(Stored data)
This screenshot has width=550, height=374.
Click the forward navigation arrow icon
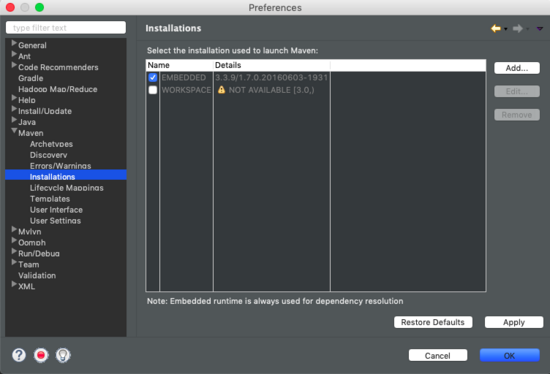click(x=517, y=28)
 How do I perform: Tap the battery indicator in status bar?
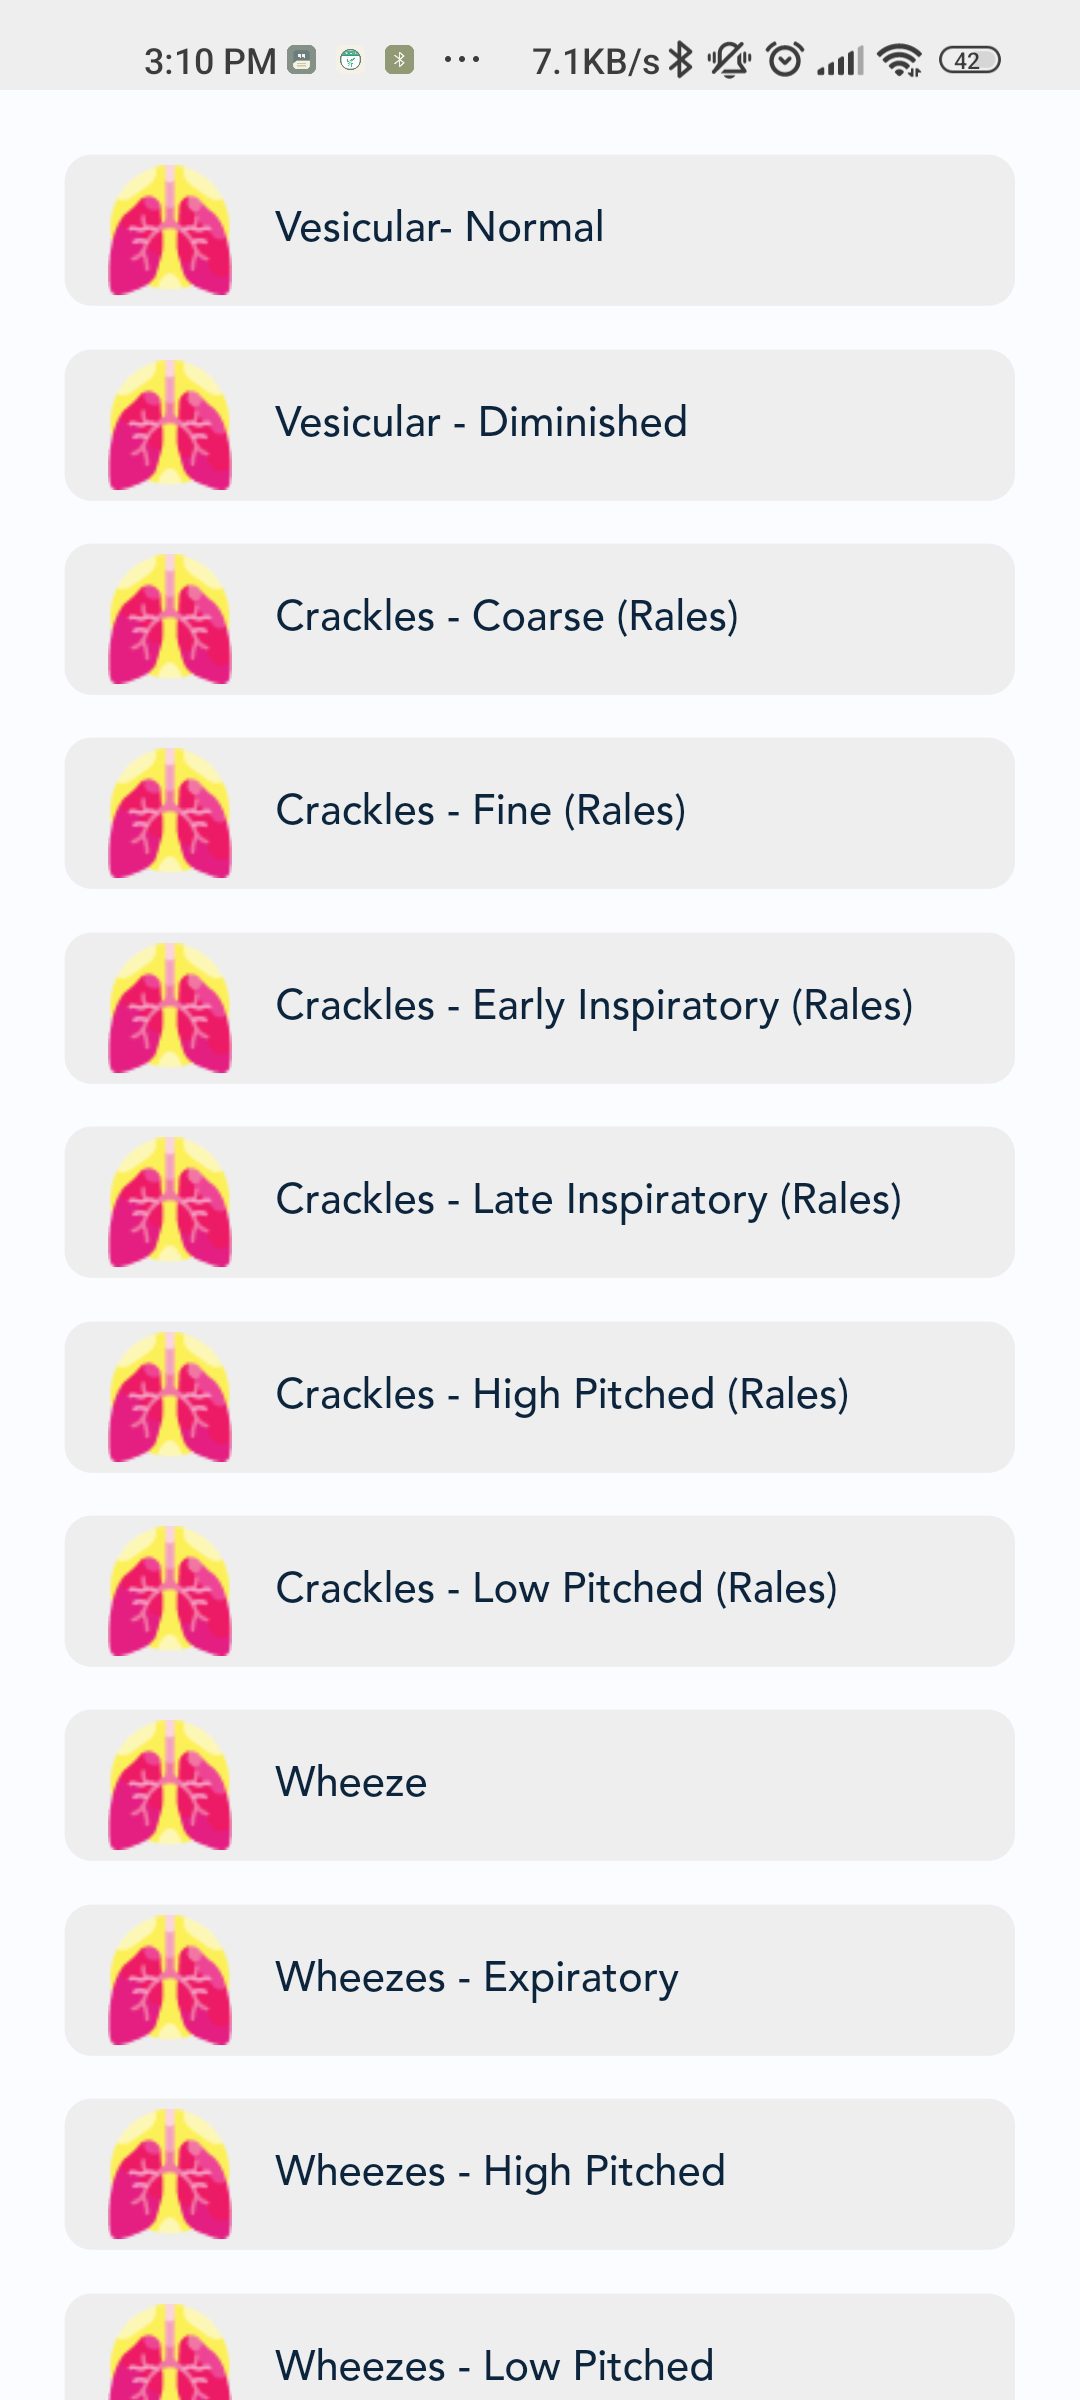pos(969,61)
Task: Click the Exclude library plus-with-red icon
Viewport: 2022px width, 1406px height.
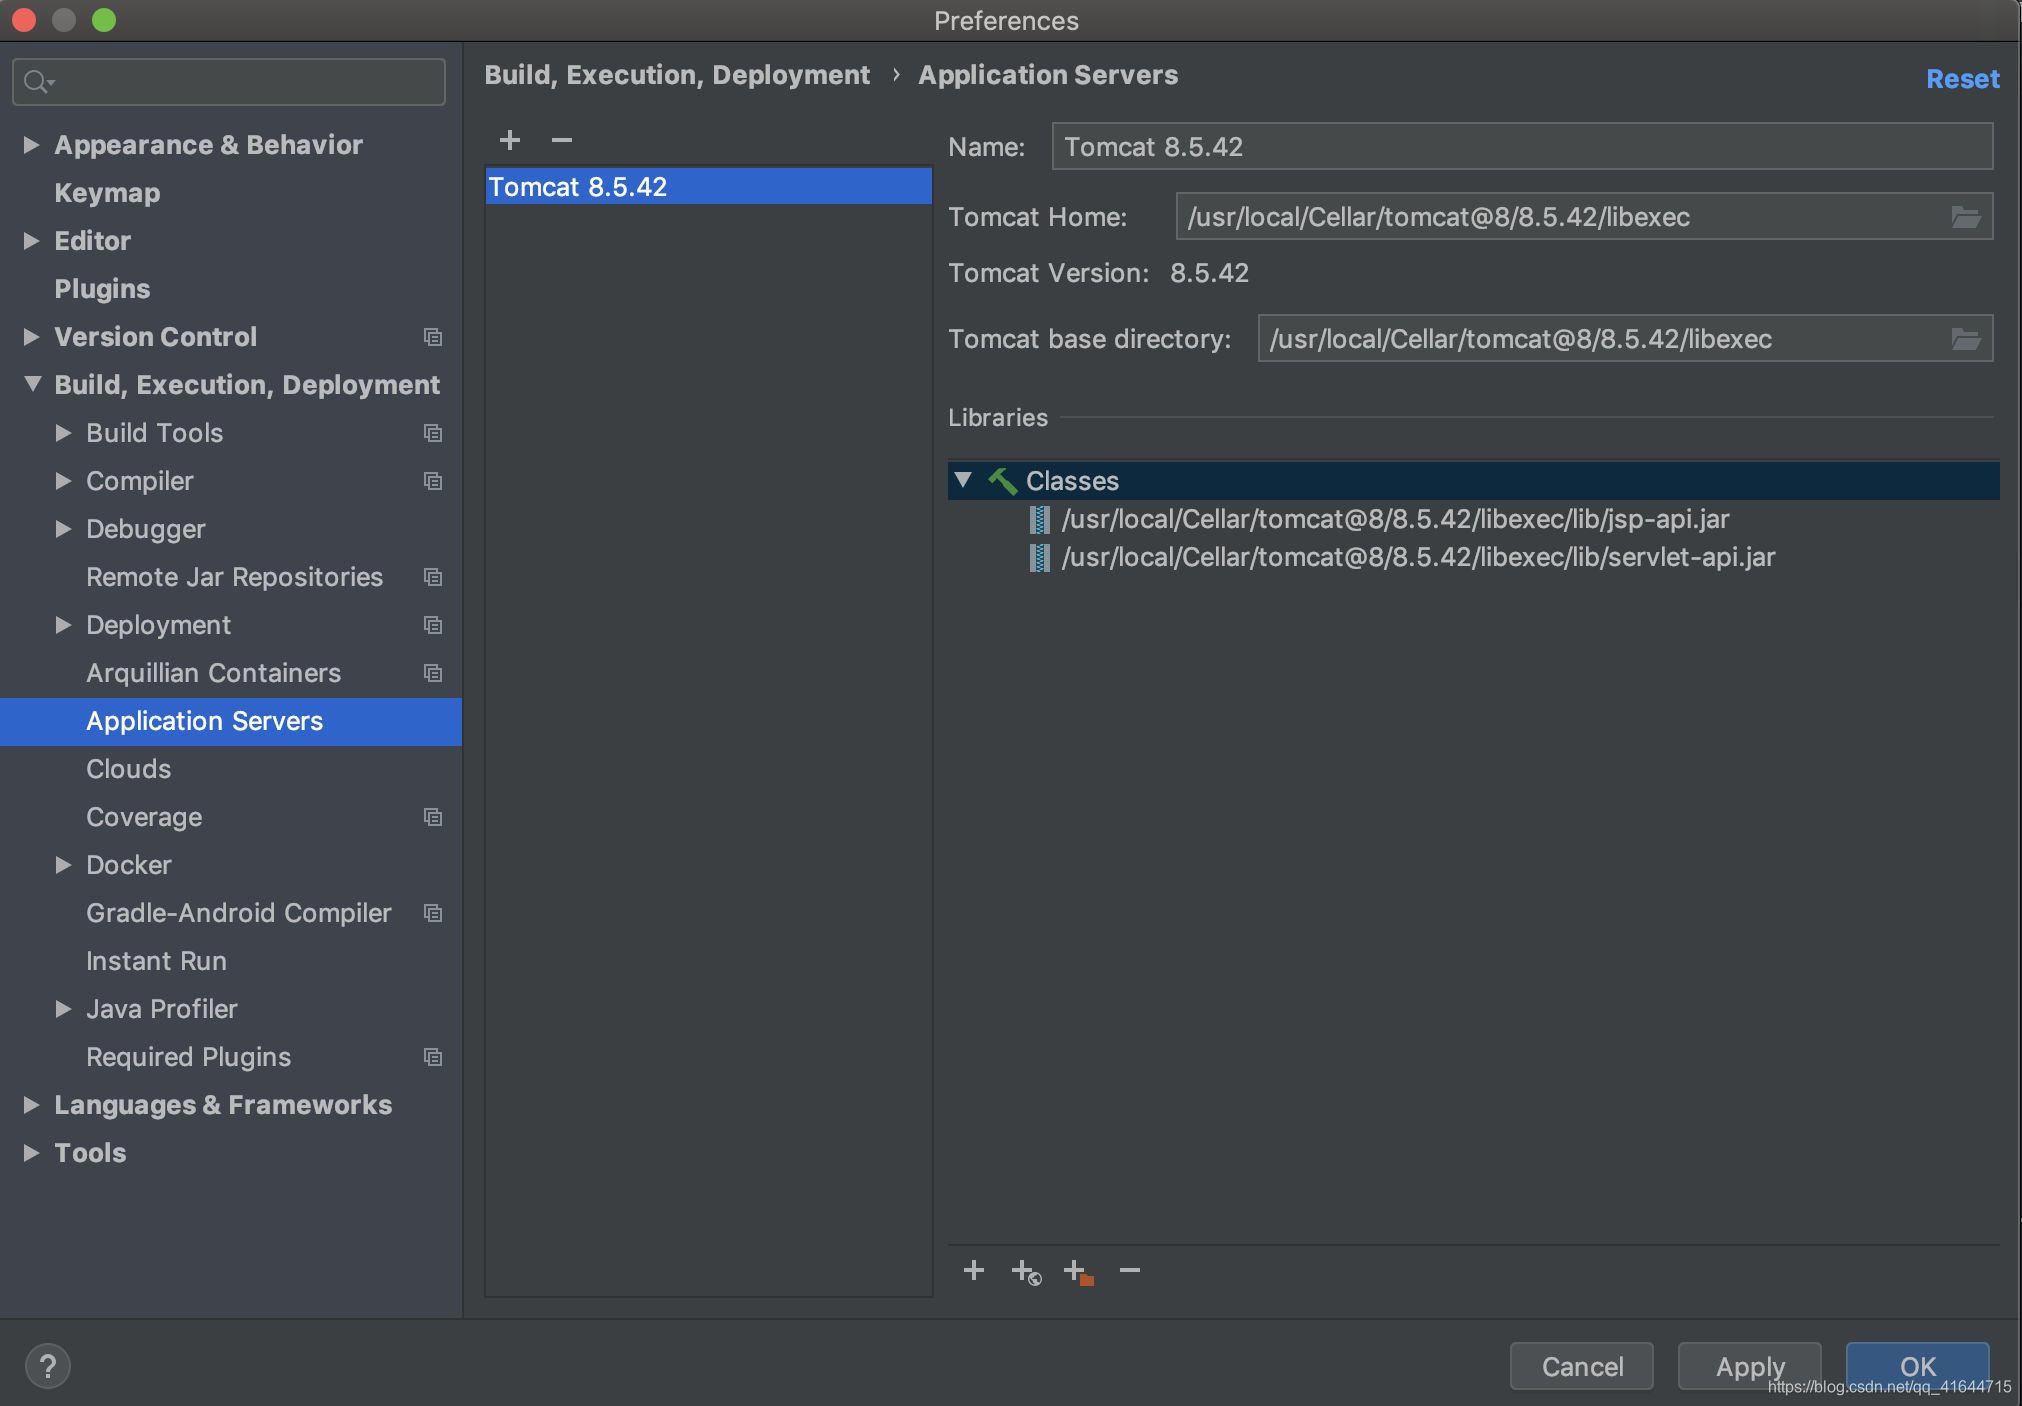Action: pyautogui.click(x=1078, y=1272)
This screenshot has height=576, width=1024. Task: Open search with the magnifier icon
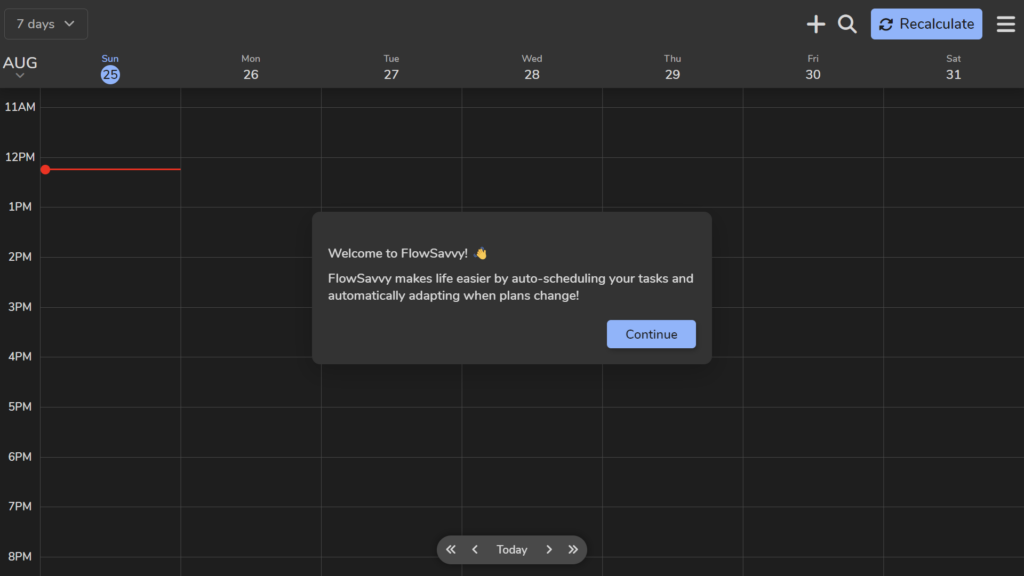click(x=847, y=24)
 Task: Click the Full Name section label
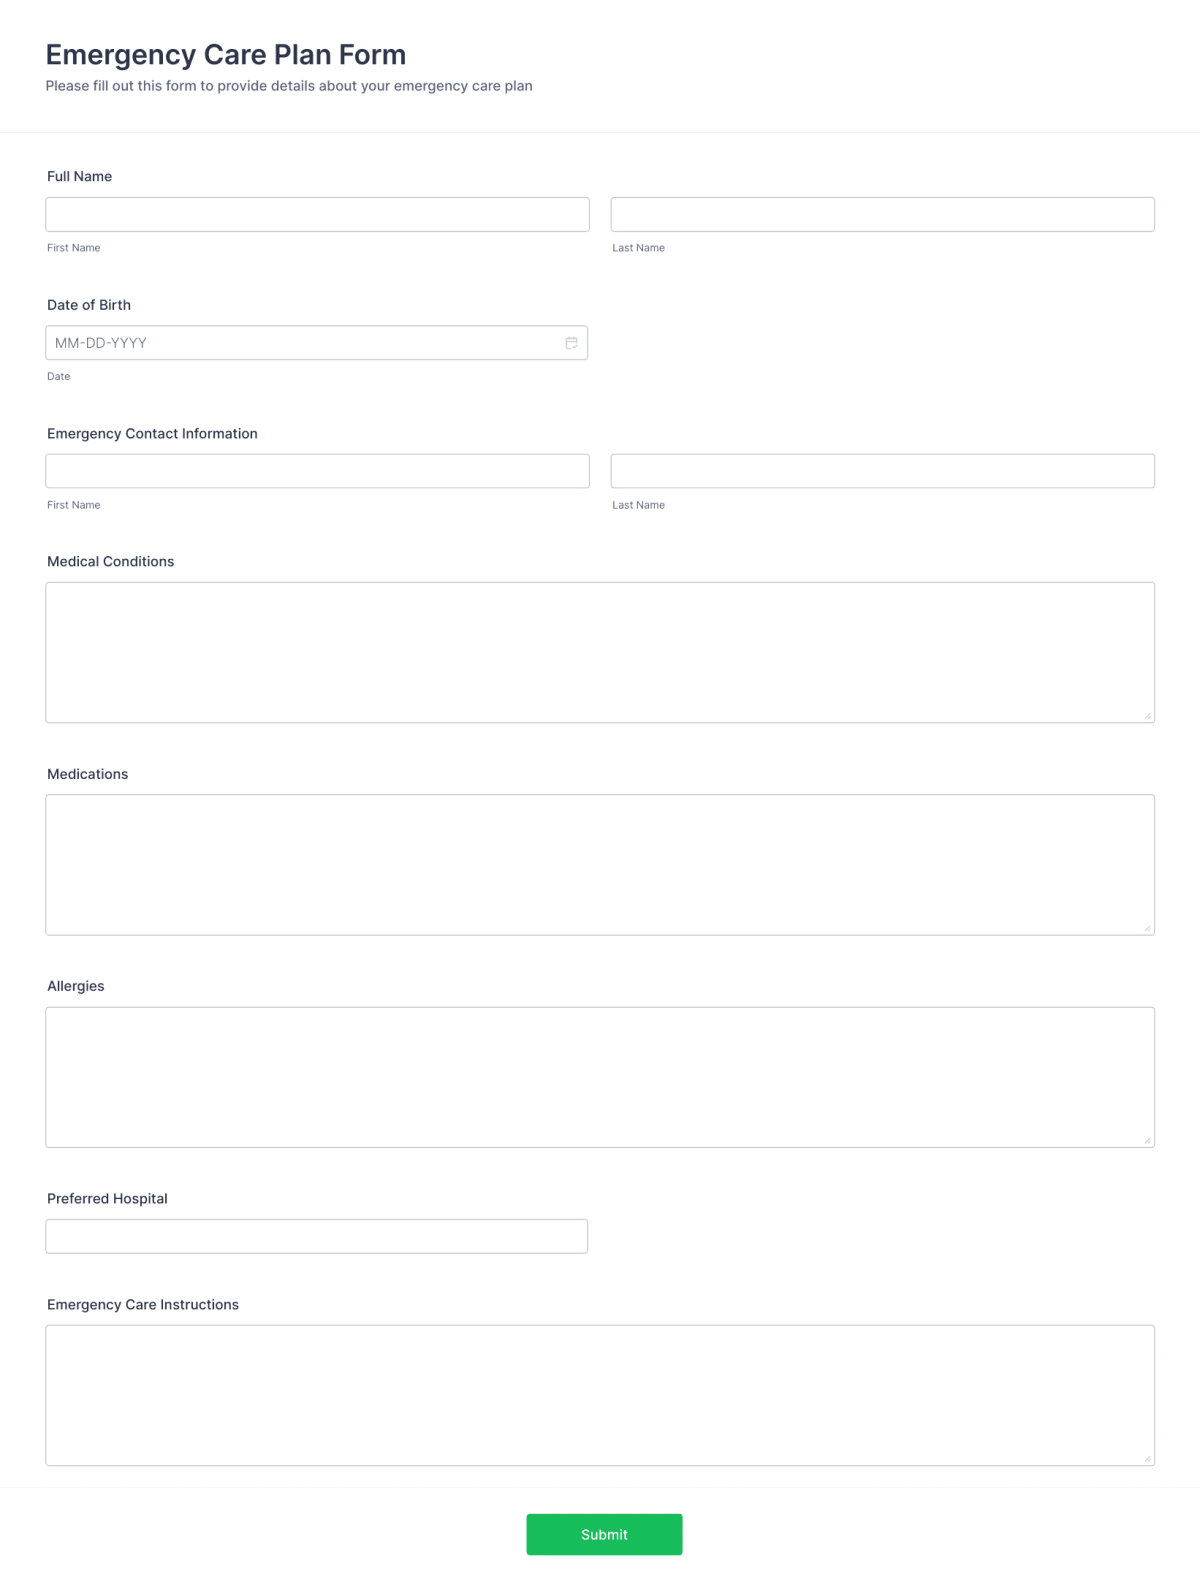pyautogui.click(x=79, y=176)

_What the task requires_: Your answer must consist only of the lines from the one containing "This screenshot has height=576, width=1024." through the end of the entries, restated word for word, with no pictures.

_Answer to the problem_:
This screenshot has height=576, width=1024. Task: Open search with the magnifier icon
click(x=847, y=24)
 Task: Click the Full Name section label
pyautogui.click(x=79, y=176)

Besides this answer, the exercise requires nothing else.